I wish him good luck.
They sell things they can’t deliver, they never drive technology forward unless you pay them to, and then they get angry and confused when you pick someone who didn’t stand still over them.
Back in the day, almost everything we did ran in IBM mainframes, next year we’ll be signing away our last contract on any of our 500 different IT systems with IBM and we’ll never do business with them again if it can be avoided.
And that’s saying a lot, because I think most companies who sell software to the public sector are terrible leeches, but IBM always took it one bit further and never understood why no one loved them.
I mean, they still don’t get why nobody wants watson, and keep on trying to sell it, never realising that what it does for BI is stuff we automated almost a decade ago, and what it does for deep learning is so much worse than some of the smaller setups that you can scale by running them on AWS or Azure ( probably other clouds as well, but being public sector we’re in Azure and AWS ).
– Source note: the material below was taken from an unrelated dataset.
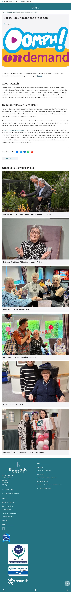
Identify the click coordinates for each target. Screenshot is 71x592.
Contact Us (40, 474)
I think this will be absolutely terrible for redhat, and we’re already making exit strategies for the two jboss setups we have for when it becomes necessary in a few years.
IBM lays off employees by the thousands every year, paying only statutory minimum severance packages. This has been extensively covered by the trade press, e.g. El Reg. It is anything but a guarantee of stability, infact it is the opposite!